O fenômeno da Hipergeneralização nos leva à crença subconsciente de que o melhor preditor de um comportamento futuro é um comportamento passado. O golpista exibe um repertório comportamental que satisfaz as necessidades afetivas da vítima, que passa a nutrir expectativa de que esse padrão se perpetue. Dessa forma, quando as evidências de que se trata de um golpe ficam mais claras, a vítima tende a encontrar justificativas racionais para se recusar a enxergar os fatos, ou mesmo se culpabilizar acreditando estar sendo excessivamente desconfiada.

E como evitar cair em um golpe?

Como não acreditar em alguém que te pega para jantar em outro país e te traz de volta em um jato particular? É quase impossível não cair em um golpe tão elaborado, foi praticamente inevitável. Felizmente golpes com esse nível de complexidade são extremamente raros. Mas existem sim alguns sinais de alerta:

Se o relacionamento está indo rápido demais

 

A maioria dos golpistas fazem de tudo para criar um laço emocional mais rápido que o comum, na tentativa de proporcionar uma sensação de segurança e exclusividade às vítimas. Um “eu te amo” que vem de forma muito precoce é um sinal de alerta.

 

Investigando a veracidade das fotos e vídeos do perfil

 

Será que as fotos e vídeos que o seu pretendente te envia são de fato dele?

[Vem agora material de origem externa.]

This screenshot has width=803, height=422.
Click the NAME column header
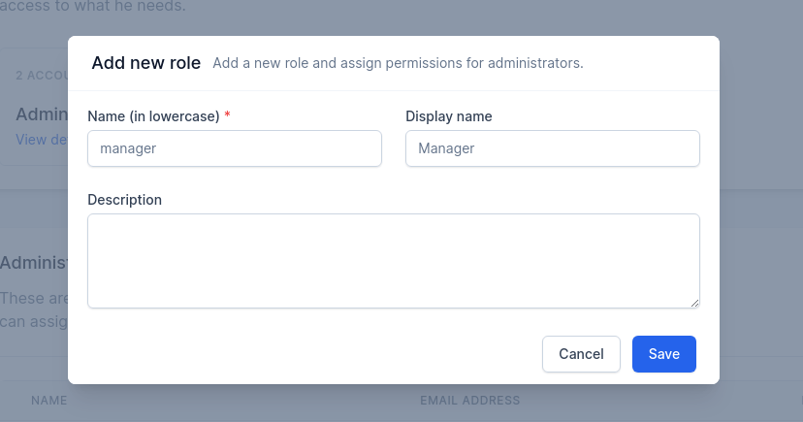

Em geral os golpistas pedem fotos e vídeos da internet, seja ela por buscas no Google ou de alguma rede social que ele tenha, afirmando serem dele mesmo. Procure por padrões nessas mídias e confirme se realmente é ele quem está ali, tente fazer uma chamada de vídeo dentro do próprio app de relacionamento, ou através de plataformas como WhatsApp.

 

Cuidado com as informações pessoais

 

Às vezes as suas informações pessoais podem ser mais valiosas do que o próprio dinheiro enviado ao golpista. Deixe o mínimo de informações pessoais disponíveis em suas redes sociais e principalmente nos aplicativos de relacionamento.

 

Relacionamento exclusivamente online

 

Pessoas que se negam a se encontrar, ou exprimem desculpas para evitar encontros presenciais, podem indicar que aquela pessoa não quer ser vista e/ou identificada. Mas se  alguém tentar insistentemente se encontrar com você de forma presencial, sem ter tido muito contato, pode ser também um mal sinal. O ideal é equilibrar a vontade de se encontrar entre ambos os lados.

 

Desconhecido pedindo dinheiro

 

E o sinal óbvio: sempre desconfie de uma pessoa que você não conhece (ou mal conhece) pedindo dinheiro seja lá como for, em forma de transferências, compra de passagens, presentes ou qualquer coisa que incorra em desembolso de dinheiro. Independente do motivo que for dito, fique atento(a) a quem te pede dinheiro online.

OBS:

É importante lembrar que não existe uma “cura” para um golpista. Trata-se de uma estrutura de personalidade, é o modo que aquela pessoa opera no mundo e isso raramente pode ser alterado. No Brasil, a prática de violência psicológica é crime previsto em lei desde agosto de 2021. A vítima precisa, além de reconhecer que é uma vítima, apresentar provas e passar por uma análise psicológica.

* Thiago Cantisano
Neuropsicólogo especialista em ansiedade,            depressão, estresse e relacionamentos. Trabalha                  no atendimento para os 60+ da Casa São Luiz, ILPI - Instituição de Longa Permanência de Idosos.